Stover was miserable when he heard how much money Atwater and his teammates lost, but he knows how easily it can happen. Most players are hungry for a quick buck, not 25-year flow charts. He knows that few players plan their long-term finances because they ask him for help doing it. Stover keeps a budget chart in his locker, available at all times for teammates who need a template for starting one.
But Stover's best advice also requires the most work: Learn the financial world on your own. Don't leave it to someone else. And cross-check everything. Stover typically shows the portfolio a financial adviser prepares for him to at least two other advisers, just to make sure it's sound. Before he invests in a company, he and his lawyer pore through its books.

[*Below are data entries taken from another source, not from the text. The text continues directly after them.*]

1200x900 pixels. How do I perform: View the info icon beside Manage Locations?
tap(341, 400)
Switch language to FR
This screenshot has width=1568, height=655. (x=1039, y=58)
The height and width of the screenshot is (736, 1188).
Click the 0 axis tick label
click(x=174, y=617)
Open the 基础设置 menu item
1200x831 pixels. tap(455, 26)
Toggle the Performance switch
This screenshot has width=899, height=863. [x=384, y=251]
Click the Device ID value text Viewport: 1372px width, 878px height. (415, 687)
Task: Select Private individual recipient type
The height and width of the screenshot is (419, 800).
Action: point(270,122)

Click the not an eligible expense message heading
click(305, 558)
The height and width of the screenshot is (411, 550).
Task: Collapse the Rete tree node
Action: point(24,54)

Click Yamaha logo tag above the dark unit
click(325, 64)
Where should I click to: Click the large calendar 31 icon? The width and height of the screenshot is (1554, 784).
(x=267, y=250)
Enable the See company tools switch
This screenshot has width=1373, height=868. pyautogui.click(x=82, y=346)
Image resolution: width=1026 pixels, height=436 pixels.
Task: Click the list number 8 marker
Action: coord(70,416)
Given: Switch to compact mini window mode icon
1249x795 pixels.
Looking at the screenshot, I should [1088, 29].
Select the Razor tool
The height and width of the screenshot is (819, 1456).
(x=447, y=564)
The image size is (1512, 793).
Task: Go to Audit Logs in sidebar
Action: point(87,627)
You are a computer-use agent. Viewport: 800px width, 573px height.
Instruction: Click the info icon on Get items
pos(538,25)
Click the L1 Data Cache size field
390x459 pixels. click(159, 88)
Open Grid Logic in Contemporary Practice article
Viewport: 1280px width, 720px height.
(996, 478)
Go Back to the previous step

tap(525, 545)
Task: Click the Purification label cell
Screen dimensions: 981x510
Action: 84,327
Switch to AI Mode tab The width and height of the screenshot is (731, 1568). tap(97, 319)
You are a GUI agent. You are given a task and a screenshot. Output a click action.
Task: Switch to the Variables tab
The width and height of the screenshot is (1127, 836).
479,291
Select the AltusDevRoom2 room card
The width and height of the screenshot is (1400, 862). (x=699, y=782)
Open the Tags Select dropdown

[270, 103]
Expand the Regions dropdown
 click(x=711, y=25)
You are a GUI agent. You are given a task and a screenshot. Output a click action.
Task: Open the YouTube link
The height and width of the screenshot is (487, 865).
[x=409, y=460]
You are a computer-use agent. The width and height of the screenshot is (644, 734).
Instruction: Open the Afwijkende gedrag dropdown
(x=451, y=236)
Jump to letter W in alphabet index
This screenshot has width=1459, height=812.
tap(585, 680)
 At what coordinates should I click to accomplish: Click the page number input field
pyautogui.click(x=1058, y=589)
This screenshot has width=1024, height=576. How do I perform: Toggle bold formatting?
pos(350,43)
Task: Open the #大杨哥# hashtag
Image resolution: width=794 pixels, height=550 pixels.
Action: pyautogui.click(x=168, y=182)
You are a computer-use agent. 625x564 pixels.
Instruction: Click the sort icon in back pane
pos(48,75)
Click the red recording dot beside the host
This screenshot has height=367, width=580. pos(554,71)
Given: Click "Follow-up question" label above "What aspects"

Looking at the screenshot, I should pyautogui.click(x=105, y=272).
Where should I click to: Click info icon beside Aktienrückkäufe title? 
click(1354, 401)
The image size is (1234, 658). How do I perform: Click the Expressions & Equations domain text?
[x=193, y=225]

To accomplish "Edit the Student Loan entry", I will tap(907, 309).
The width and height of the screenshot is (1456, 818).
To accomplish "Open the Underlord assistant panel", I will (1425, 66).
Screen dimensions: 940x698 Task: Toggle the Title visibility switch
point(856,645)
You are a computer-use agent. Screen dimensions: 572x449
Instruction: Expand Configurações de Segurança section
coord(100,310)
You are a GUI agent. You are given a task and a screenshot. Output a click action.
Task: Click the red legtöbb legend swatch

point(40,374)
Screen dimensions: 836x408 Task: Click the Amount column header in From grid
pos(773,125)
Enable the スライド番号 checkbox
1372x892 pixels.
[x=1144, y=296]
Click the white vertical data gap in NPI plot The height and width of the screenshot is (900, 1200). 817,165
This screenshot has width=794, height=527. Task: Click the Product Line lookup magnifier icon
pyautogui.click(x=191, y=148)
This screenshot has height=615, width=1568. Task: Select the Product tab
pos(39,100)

Stover hopes that nobody else will be in Atwater's shoes, left alone with the fallout from his teammates. Atwater hopes the same, so that nobody gets scammed -- and so that nobody else has to feel that awful when he sees his teammates. "They may be upset at me," he said in 2006. "None of them have told me that. They've been real gracious."He's lucky. Graciousness doesn't get their money back.
Seth Wickersham is a senior writer for ESPN The Magazine and a columnist for ESPN.com.